Arts North West's recently-announced In The Museum residencies are part of an initiative to spearhead its outreach program across the region in 2021. Flying the flag in Tenterfield is Liz Powell stationed at the Tenterfield Railway Museum.
Arts North West executive director Caroline Downer said she was impressed by applications to be part of the residency program.
"We are so lucky to have fabulous museums run by dedicated volunteers scattered throughout our region and I am sure the artists will find a treasure trove of inspiration during their residency," she said.
"I hope the In the Museum residency project will inspire other local creatives to engage and explore their local historical societies and museums for inspiration and to create new connections within their communities."
Ms Powell -- known as a mixed media artist who conducts paper-making and journal creation workshops -- will be found working onsite at the railway museum two days a week until the end of May, often on a weekend.
Her 'artist in residence' status will be extended to the next railway markets on June 5.
She said she's working with museum volunteers and using the museum's surrounds and items for inspiration to create a series of journals, with a friendly nod to the famous Bradshaw's handbooks.

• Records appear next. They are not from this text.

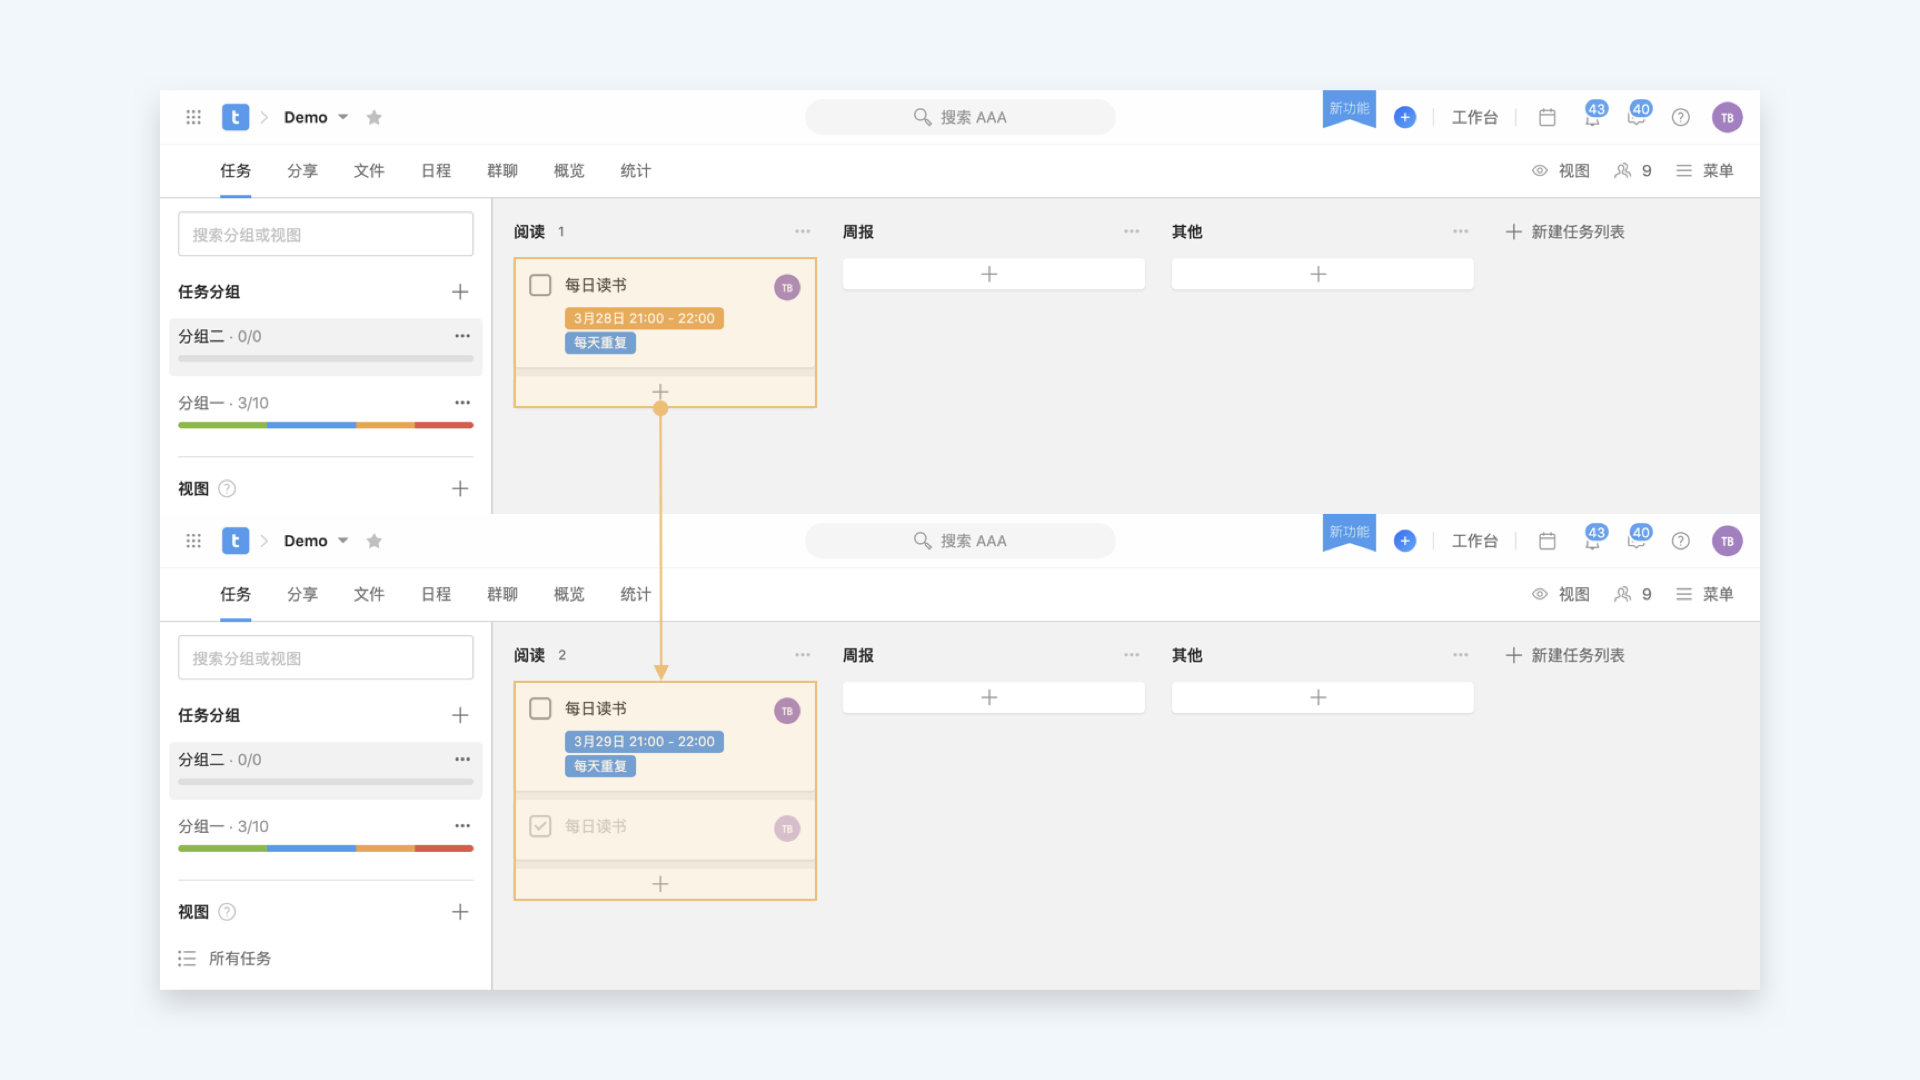
Task: Check the 每日读书 task dated 3月28日
Action: point(540,285)
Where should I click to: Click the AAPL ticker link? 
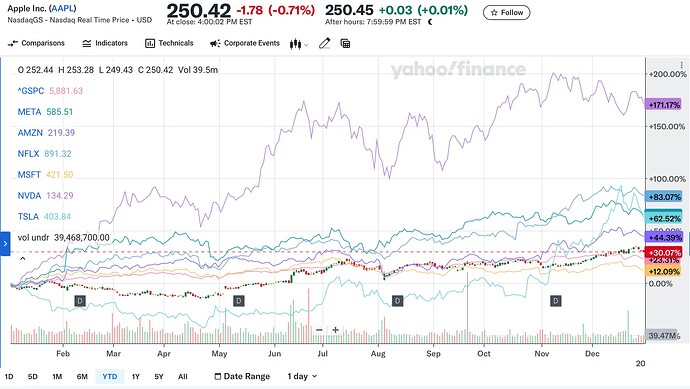click(62, 8)
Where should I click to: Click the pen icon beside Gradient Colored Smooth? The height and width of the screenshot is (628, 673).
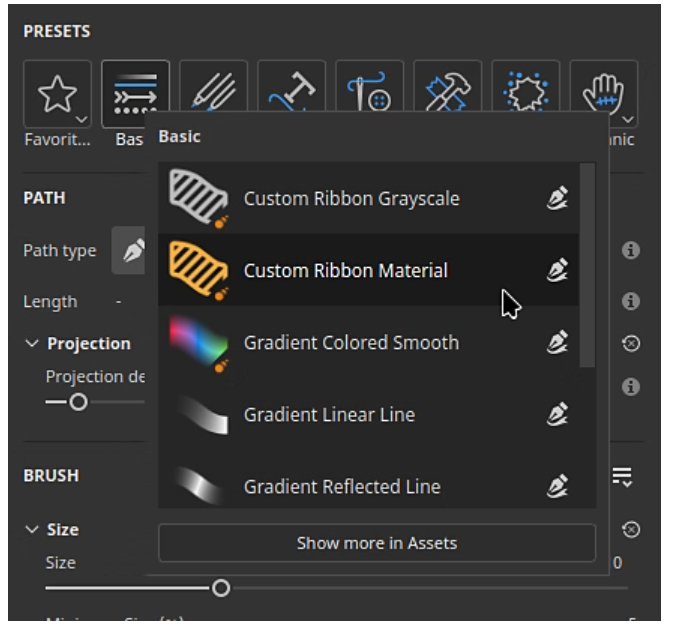click(x=558, y=343)
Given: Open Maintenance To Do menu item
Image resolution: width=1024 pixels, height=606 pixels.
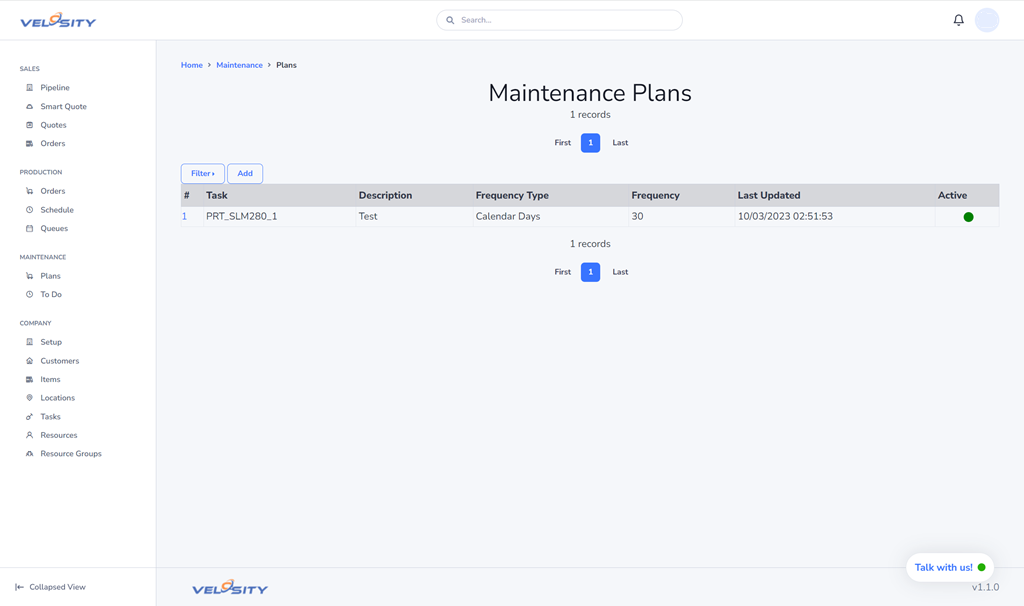Looking at the screenshot, I should pos(51,295).
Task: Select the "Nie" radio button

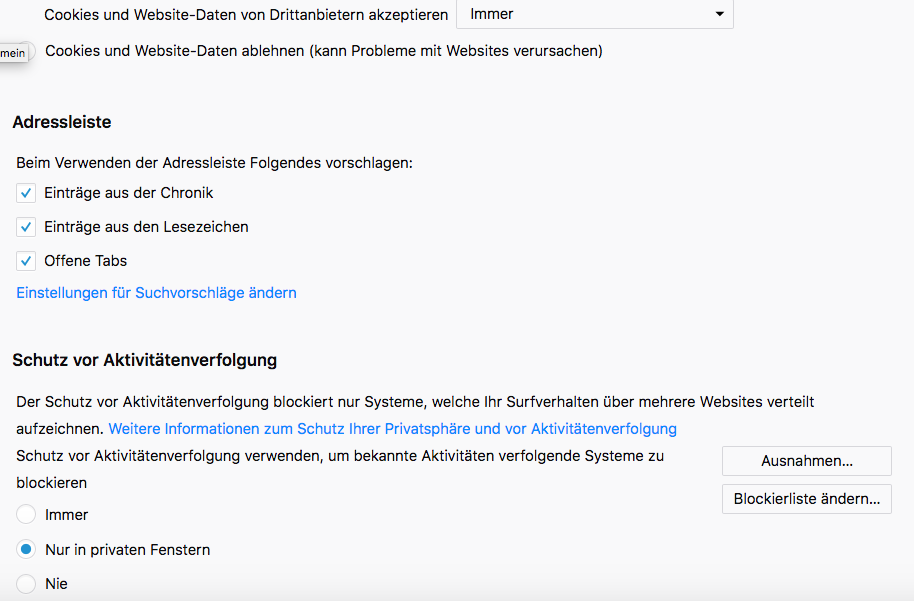Action: (x=26, y=583)

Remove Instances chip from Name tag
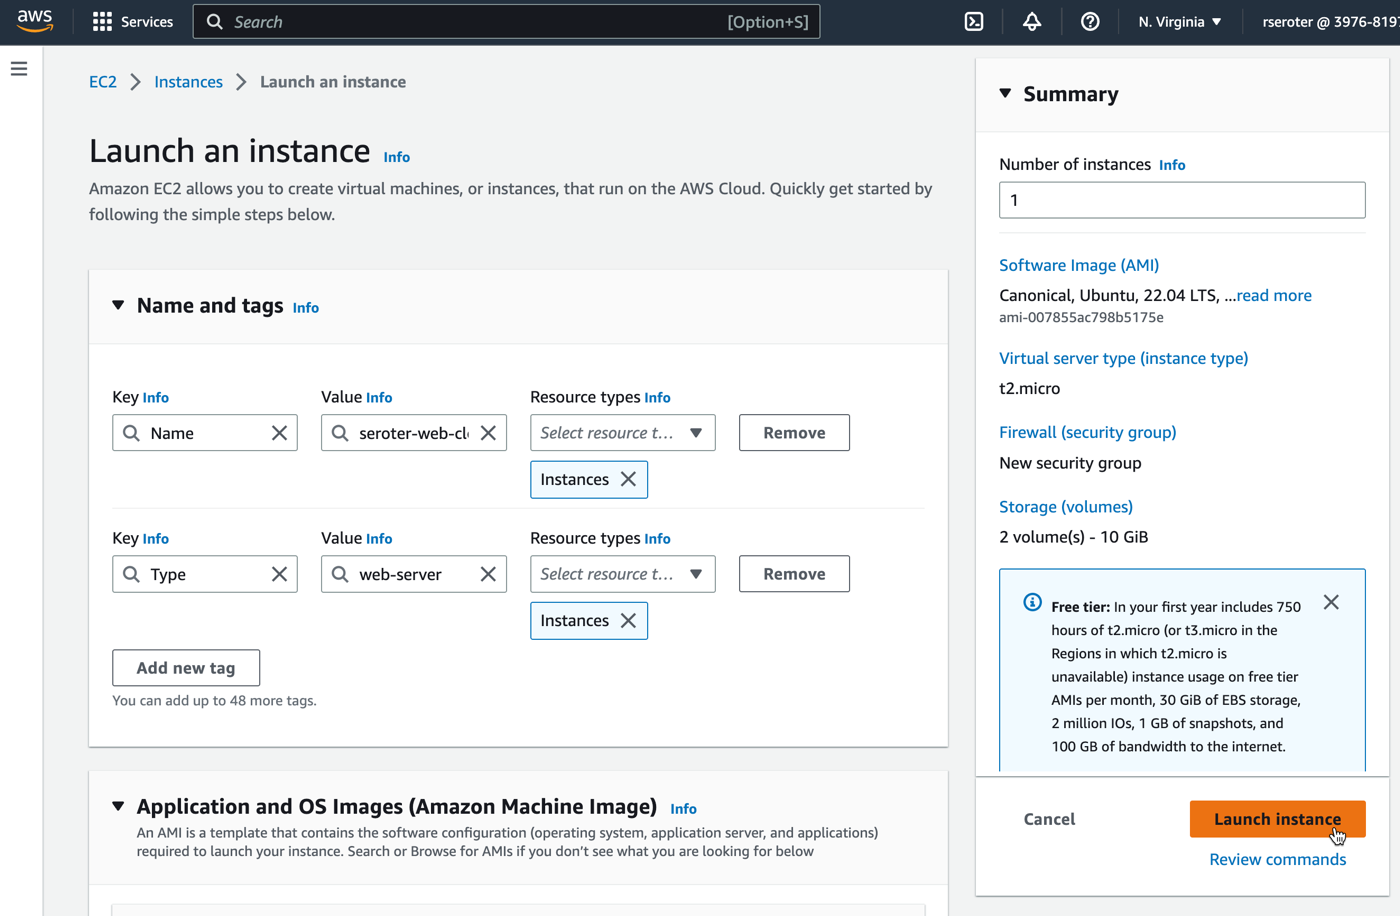628,480
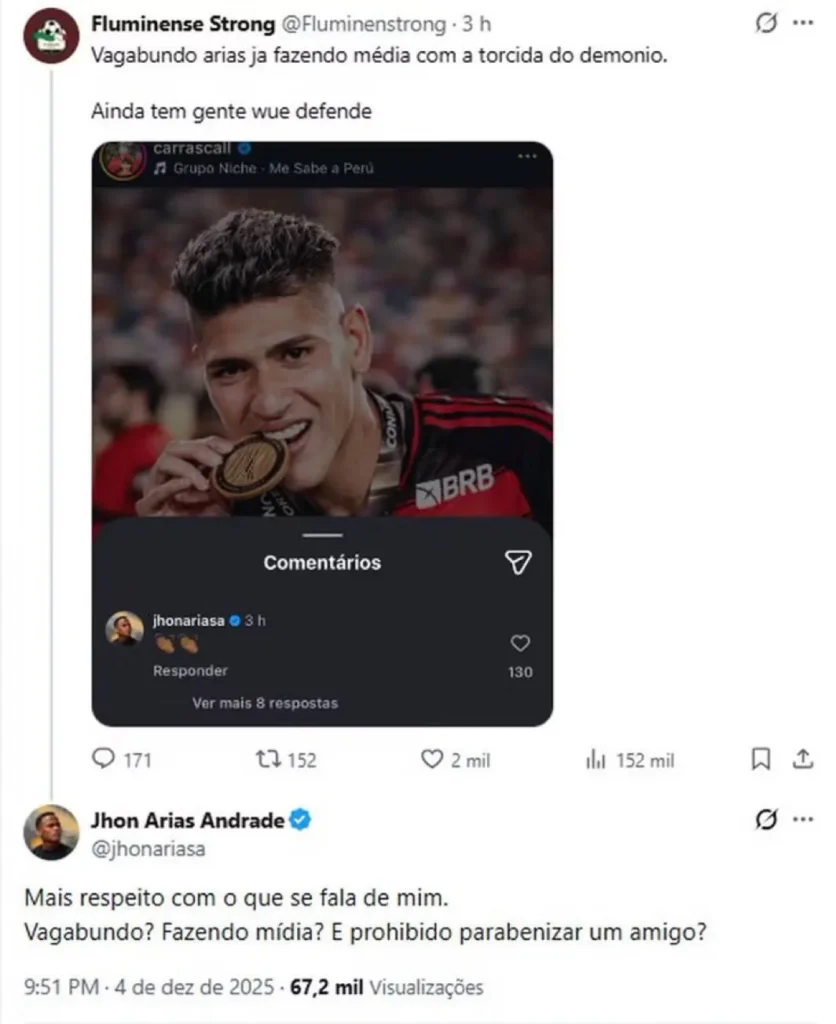Like the tweet via the heart icon
Screen dimensions: 836x1024
click(x=432, y=760)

Ultimately these journals will be incorporated into the museum's display.
Paper for the journals will be created from plants collected around the railway precinct, with the binding of the books also part of the artistic enterprise.
While Ms Powell said two months is insufficient time to complete a major art project, this stint will lay groundwork incorporating research and planning for further artistic undertakings, and is more an indication of 'work in progress'.
A related exhibition at the Artists' Collective Studio gallery is slated for next year.
Ms Powell said the aim of the grant funding is to engage museums in a different way with their communities and the visual arts. She's also on a mission to get young people involved, potentially through a workshop.
The project is funded by the NSW Government's Arts Restart.